The rise of Big Tech was nearly unchecked in the early 2010s. While Big Media was barely registering the story, the smaller players like TechCrunch were cheerleaders selling industry event tickets. There was no check. Now that the industry receives, what would still be considered kid glove coverage compared to finance, energy, government and most other big industry, the participants are so unexposed to genuine accountability that they view basic critical coverage as an attack.
That lack of close-to-home accountability is where corruption thrives. It's where misinformation blossoms. It's where all sense of personal responsibility disappears. And the destruction of a business model that supported this type of work is gone. So I guess I do agree with Matt Stoller.
YES MARK, TRUTH-SEEKING IS MESSY
Mark Zuckerberg is currently on this kick where he likes to talk about the messiness of freedom of speech, but he's missing a major part of this. Gawker was a messy thing. Aggressive, muckraking, truth-telling can often be a very messy thing.
The Models and Bottles and Nothing is Impossible guys got hit hard, but that kind of media-shaming is now everywhere. Except, unlike having at least some blogger-journalist to blame, there is no one, just an algorithm. Before, there were real, human journalists who bore at least some semblance of accountability. Certainly enough accountability that they could be sued into oblivion. That's gone.
If some random individual posted the Hogan video to Facebook or YouTube, would that be free speech?
If someone had just outed Peter Thiel via a Facebook post, would it be okay?
Zuck & Co tell us that free speech is messy. Yes, it is, but he misses the part where holding power to account can also be messy. Gawker could often go too far. We’re repeatedly told that the transgressions are of Big Tech are simply the “price of innovation”, but having a robust, regional and sometimes-too-aggressive press is the price of truth, and we’re currently not collectively paying for that. It was killed on multiple fronts.

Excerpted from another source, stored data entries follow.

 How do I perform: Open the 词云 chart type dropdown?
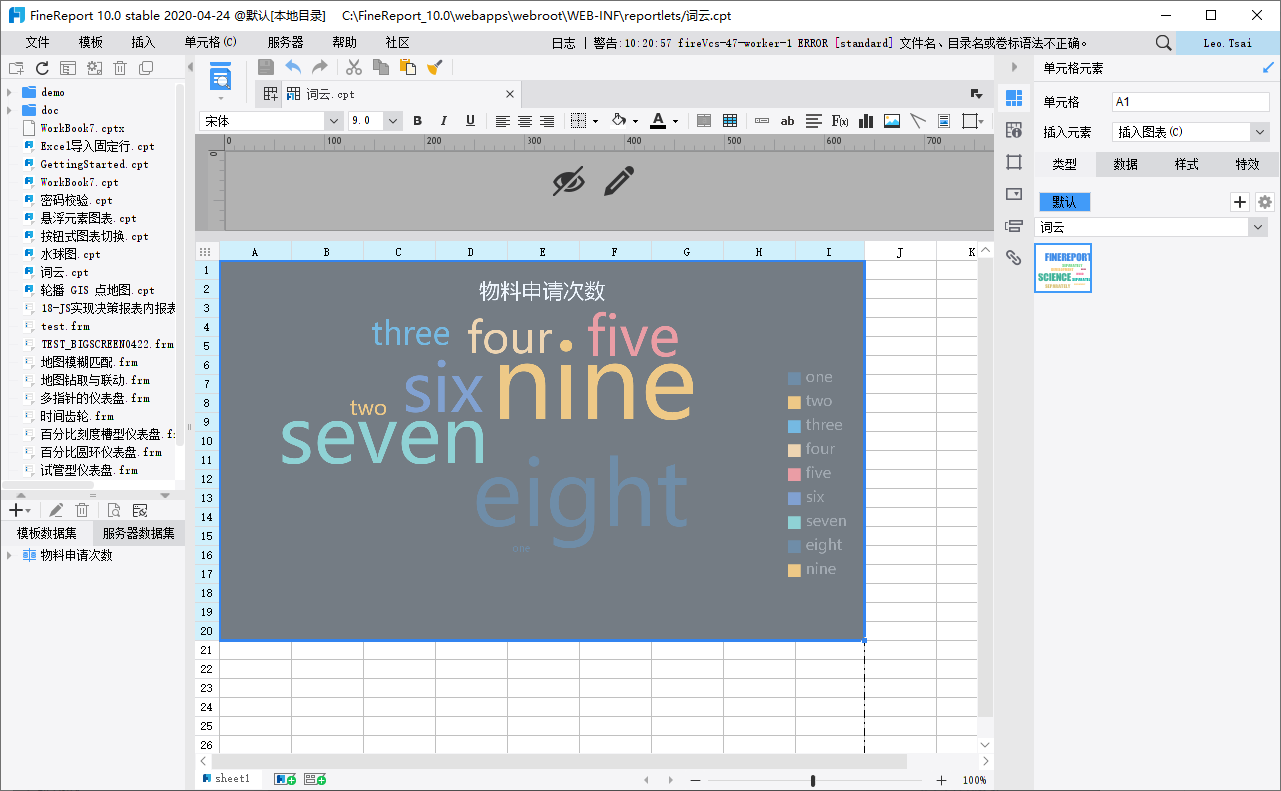[1258, 228]
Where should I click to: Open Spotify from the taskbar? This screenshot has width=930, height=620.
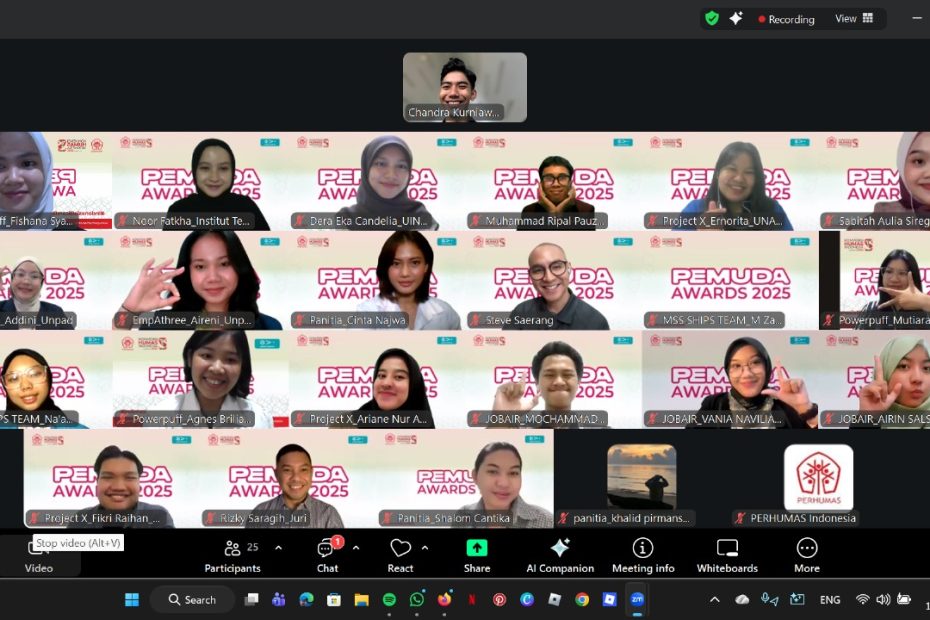pos(389,600)
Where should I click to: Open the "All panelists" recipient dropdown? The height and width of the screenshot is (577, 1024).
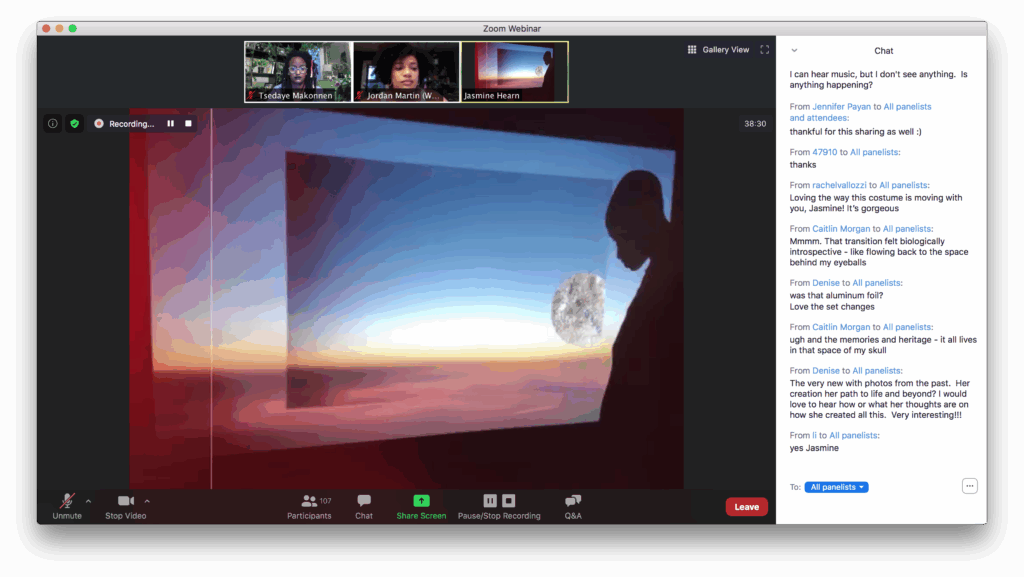[x=836, y=487]
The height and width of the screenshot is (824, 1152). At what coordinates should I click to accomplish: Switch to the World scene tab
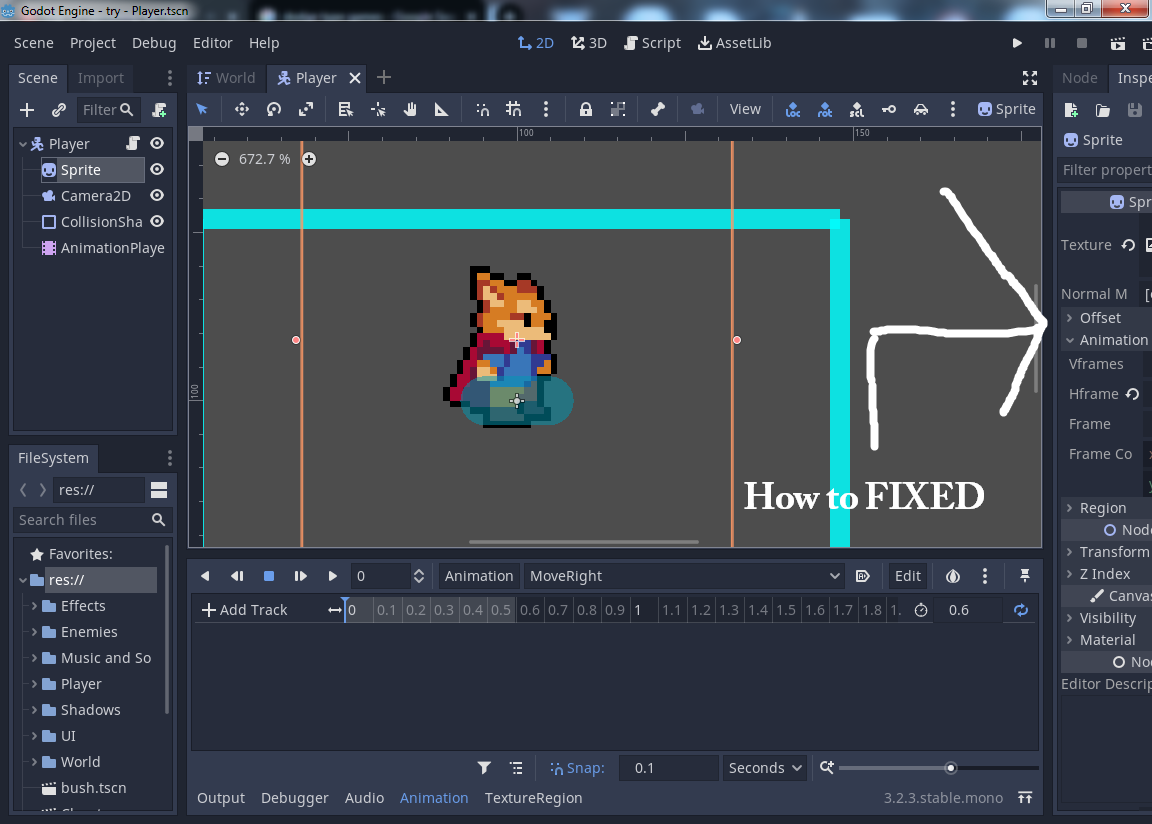tap(226, 78)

The business model that funded small-to-mid-sized consumer-focused publications has been decimated. Instead of the douchebag class being afraid, Peter Thiel made sure the writers are afraid. Aggressive, localized journalism is gone. The blogs are gone.
That's why WeWork can get to where it got. That's why our leaders can simply lie. That's why corruption can exist at every level of our society. And that's why I think the death of Gawker is why Donald Trump won.
…I mean seriously, just look at the timeline! In July 2015, the lawsuit is filed and Gawker is neutered through the entire rise of Trump.
Note #1: In 2013, Aleksey Veyner died at the age of 29, of what I can find, still unknown causes. I'm not sure what to say about this but figure it should be mentioned.
Note #2: In 2008 I emailed Gabe Snyder, then editor of Gawker about the term douchebags, which he posted. That was one of the moments that got me obsessed with digital media and made me want to leave finance. Thanks Gabe.
Note #3: In a nod to Andrew Granato’s Abandoned Internet Margins guest post, when you try to go to the original IvyGate post on Aleksey Veyner:
Note #4: As I see newsletters like Heated and Popular Information gain traction on Substack, it’s the fist tinge of hope I’ve felt in a long time.